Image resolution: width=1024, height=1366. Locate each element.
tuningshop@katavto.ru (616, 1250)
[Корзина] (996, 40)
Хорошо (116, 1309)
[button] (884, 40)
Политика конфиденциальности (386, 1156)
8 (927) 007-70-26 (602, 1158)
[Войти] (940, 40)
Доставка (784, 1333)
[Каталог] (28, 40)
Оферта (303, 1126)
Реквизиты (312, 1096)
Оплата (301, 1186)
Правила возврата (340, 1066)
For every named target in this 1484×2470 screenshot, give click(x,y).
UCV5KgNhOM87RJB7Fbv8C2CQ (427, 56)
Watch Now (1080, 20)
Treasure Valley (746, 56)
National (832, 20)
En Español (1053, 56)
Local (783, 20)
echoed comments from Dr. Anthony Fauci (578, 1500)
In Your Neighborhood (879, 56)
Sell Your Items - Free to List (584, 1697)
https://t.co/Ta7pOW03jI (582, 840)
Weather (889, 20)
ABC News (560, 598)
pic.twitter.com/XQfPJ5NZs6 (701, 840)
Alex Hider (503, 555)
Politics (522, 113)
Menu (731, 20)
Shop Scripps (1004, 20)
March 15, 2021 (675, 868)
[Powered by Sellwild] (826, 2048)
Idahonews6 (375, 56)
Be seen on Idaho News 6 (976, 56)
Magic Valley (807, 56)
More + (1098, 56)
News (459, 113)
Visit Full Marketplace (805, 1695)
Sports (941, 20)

What you have to do: The entries above hold the needed span. Transcribe exactly the lines from the one with "National (832, 20)" to the one with "Politics (522, 113)", both included.

Answer for this exercise:
National (832, 20)
En Español (1053, 56)
Local (783, 20)
echoed comments from Dr. Anthony Fauci (578, 1500)
In Your Neighborhood (879, 56)
Sell Your Items - Free to List (584, 1697)
https://t.co/Ta7pOW03jI (582, 840)
Weather (889, 20)
ABC News (560, 598)
pic.twitter.com/XQfPJ5NZs6 (701, 840)
Alex Hider (503, 555)
Politics (522, 113)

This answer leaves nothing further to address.